> _Instruksi Tertulis 1_: Menurut teks bacaan tentang sidang perdana kasus dugaan korupsi tanah negara di Kota Kupang, kapan sidang perdana tersebut dijadwalkan digelar?
> _Instruksi Tertulis 2_: Lanjutkan teks bacaan tentang sidang perdana kasus dugaan korupsi tanah negara di Kota Kupang, mulai setelah kalimat terakhir yang tercantum.

> _Teks Bacaan_:
★ ★ ★

KUPANG,SELATANINDONESIA.COM – Sidang perdana kasus dugaan korupsi pengalihan hak atas tanah Negara di Kota Kupang, akan digelar hari ini, 3 November 2020, dengan agenda tunggal pembacaan Surat Dakwakaan oileh JPU Kejaksaan Tinggi NTT dan/atau Kejaksaan Negeri Kota Kupang kepada Terdakwa, Jonas Salean, Walikota Kupang periode 2012-2017.
Sikap tergesah-gesah dari Jaksa terhadap Jonas Salean dinilai sebagai akrobatik yang tercipta tidak untuk kepentingan penegakan hukum melainkan untuk kepentingan politik. “Bung harus ingat ini Kupang dan ini NTT Bung Jaksa..,” sebut Koordinator Tim Penegak Demokrasi Indonesia (TPDI) Petrus Selestinus.
Dalam keterangan tertulis yang diterima SelatanIndonesia.com, Selasa (3/11/2020) Petrus menilai, yang sangat menarik dalam perkara ini adalah prosesnya yang super cepat dari jedah waktu Penyidikan ke P21 dan Pelimpahan ke Persidangan. “Seolah-olah JPU sedang kejar setoran yang ditunggu atau dihantui ancaman Praperadilan, ini jelas sikap tidak sportif, tidak laki, dan harus buru-buru sekedar menghadang Praperadilan,” sebut Petrus.

★ ★ ★

> _Cuplikan Data_:
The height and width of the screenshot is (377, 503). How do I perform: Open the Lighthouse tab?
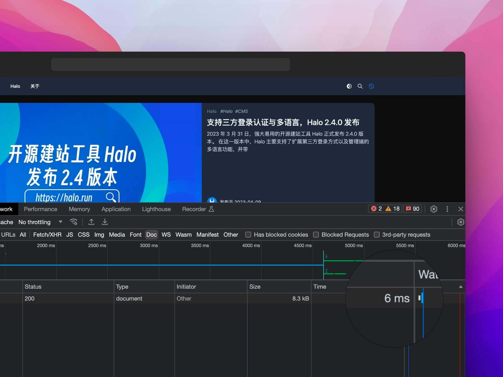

★ ★ ★

> _Jawaban Latihan 1_: Pada 3 November 2020.

> _Jawaban Latihan 2_:
Padahal menurut Petrus, tidak ada urgensi untuk memproses begitu cepat dan tidak ada urgensi untuk menahan para terdakwa menghadapi persidangan.
Pada sisi lain, terdakwa juga tidak mau kalah tapi tetap bersikap sportif, karena meskipun terdakwa Jonas Salean dalam keadaan sakit, namun dipastikan Jonas Salean akan hadir dan membuktikan komitmennya menghormati proses peradilan yang dihadapinya. “Ini sebagai pemenuhan terhadap panggilan sidang Pengadilan dan juga sebagai pememuhan terhadap syarat Pemberian Penangguhan Penahanan oleh JPU,” katanya.
Disebutkan Petrus, pada umumnya terdakwa yang sakit tidak akan menghadiri sidang, cukup dengan surat pemberitahuan dengan melampirkan Surat Dokter, namun hal berbeda dan menjadi menarik justru terjadi dalam kasus Jonas Salean yang walaupun dalam kondisi sakit malah datang ke persidangan, memenuhi kewajibannya sebagai sorang terdakwa.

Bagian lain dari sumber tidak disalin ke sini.